President Biden signed a Presidential Memorandum on Promoting Accountability for Conflict-Related Sexual Violence in November 2022, to strengthen the U.S. government’s efforts to address conflict-related sexual violence (CRSV), a crime that continues to be underreported. Despite more than two decades of international efforts to bolster prevention, protection, and accountability for CRSV, conflict actors across the globe from Ethiopia and Myanmar to Russian-occupied Ukraine continue to perpetrate CRSV with impunity. How do we understand this crime? And how can we prepare the next generation of leaders to improve prevention, protection, and accountability?
For the past two years GIWPS has offered a graduate certificate program in Gender, Peace and Security to provide the next generation of leaders with the knowledge and skills to tackle these pressing questions.
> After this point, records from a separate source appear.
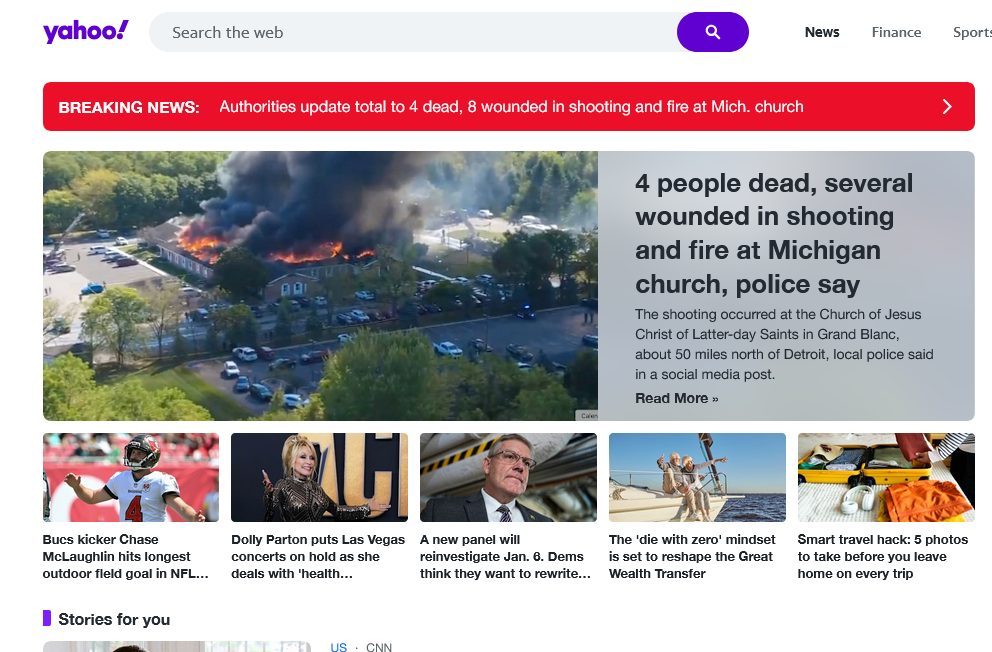Open the breaking news headline about Mich. church

[x=511, y=107]
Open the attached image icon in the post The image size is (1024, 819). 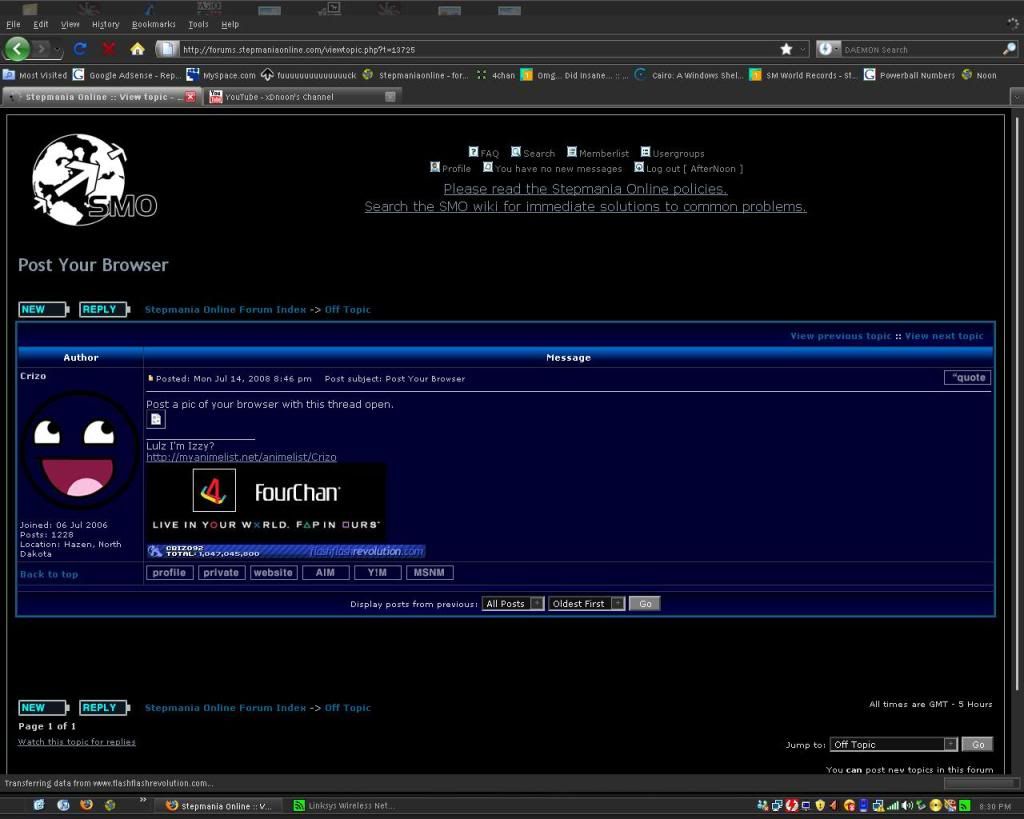[156, 420]
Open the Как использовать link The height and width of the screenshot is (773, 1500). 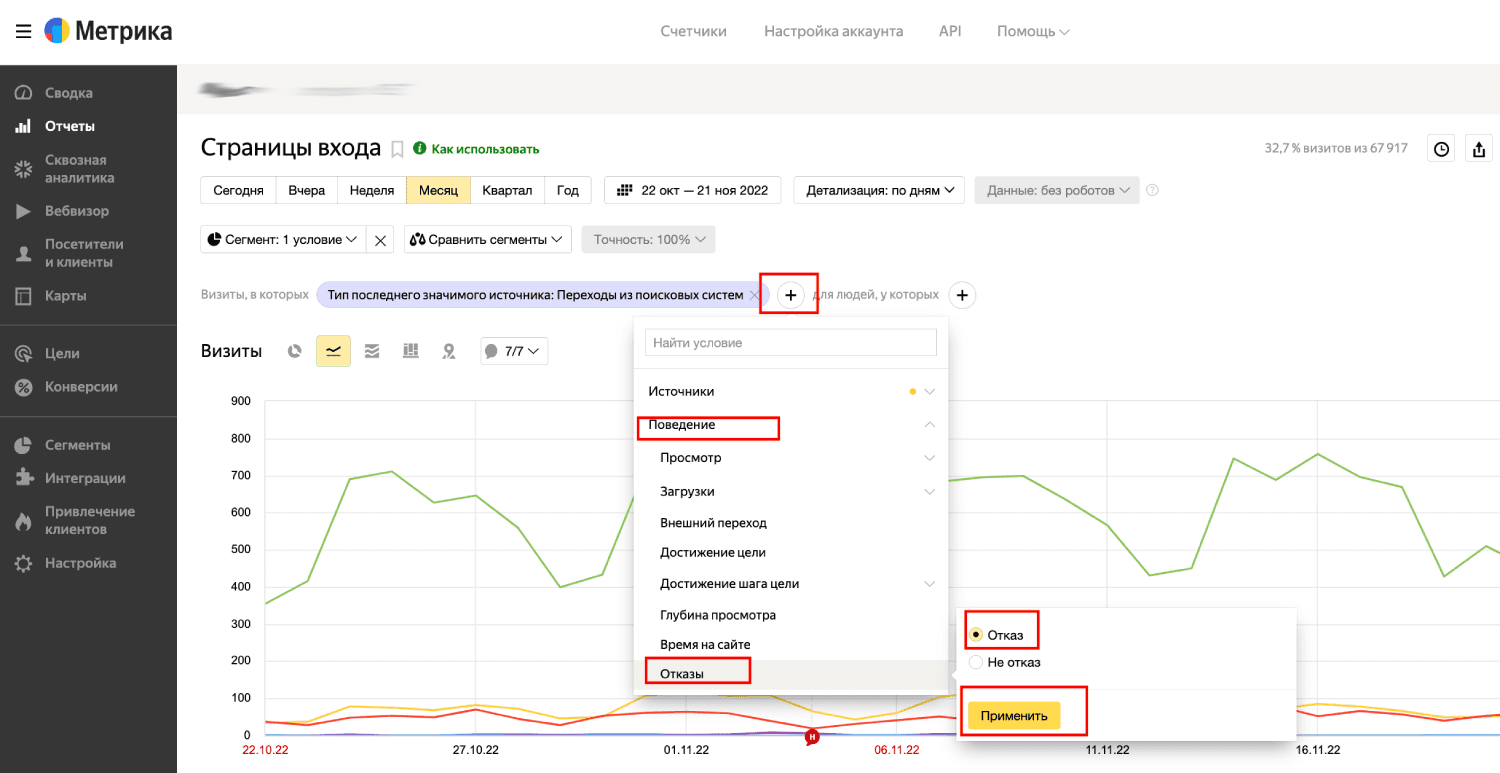485,149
This spring semester GIWPS, for the first time, is offering a new graduate course “Conflict-Related Sexual Violence” (SEST-697) to examine the different dimensions of conflict-related sexual violence as part of the certificate program. The course explores the narrative of rape as a weapon of war, investigates the theoretical explanations for CRSV, and dives into cross-national and case study evidence. Bringing together experts from the academy, policy, and practice, students will study the legal frameworks, policies, and actions that governments and international organizations pursue to prevent, mitigate, and respond to CRSV.
The course is structured in three parts.
Theory, Data, and Frameworks
In the first section of the course, students will focus on the concepts and theories that provide the foundation for the rest of the semester including: gender, sexuality, race, feminism, masculinities/femininities, intersectionality, colonialism, class, inequality, power, privilege, and more. Together with guest speaker Dr. Roudabeh Kishi, students will critically engage with questions around definitions, data, evidence, and measurements related to wartime sexual and gender-based violence. We will examine common misconceptions and narratives such as “rape as a weapon of war.” To explore international and national legal frameworks, the course will also feature a guest speaker from the Department of State’s Office for Global Women’s Issues.
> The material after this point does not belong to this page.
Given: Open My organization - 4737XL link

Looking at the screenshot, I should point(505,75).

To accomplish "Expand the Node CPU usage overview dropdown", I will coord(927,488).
Causes of Conflict-Related Sexual Violence
We will then turn to the causes of conflict-related sexual violence. Starting with guest speaker Changwook Ju from Yale University the course will examine cross-national patterns followed by current theories and explanations for conflict-related sexual violence. To understand the perpetration of sexual violence that does not neatly fall into categories of wartime and peace, Dr. Phoebe Donnelly from the International Peace Institute will join. Next, Dr. Hilary Matfess from the University of Denver will discuss how, when, and why women become perpetrators. Men’s vulnerability is often overlooked and a taboo topic. To break this cycle, the class will hear from two experts including the Senior Victim Assistance Advisor at the Department of Defense.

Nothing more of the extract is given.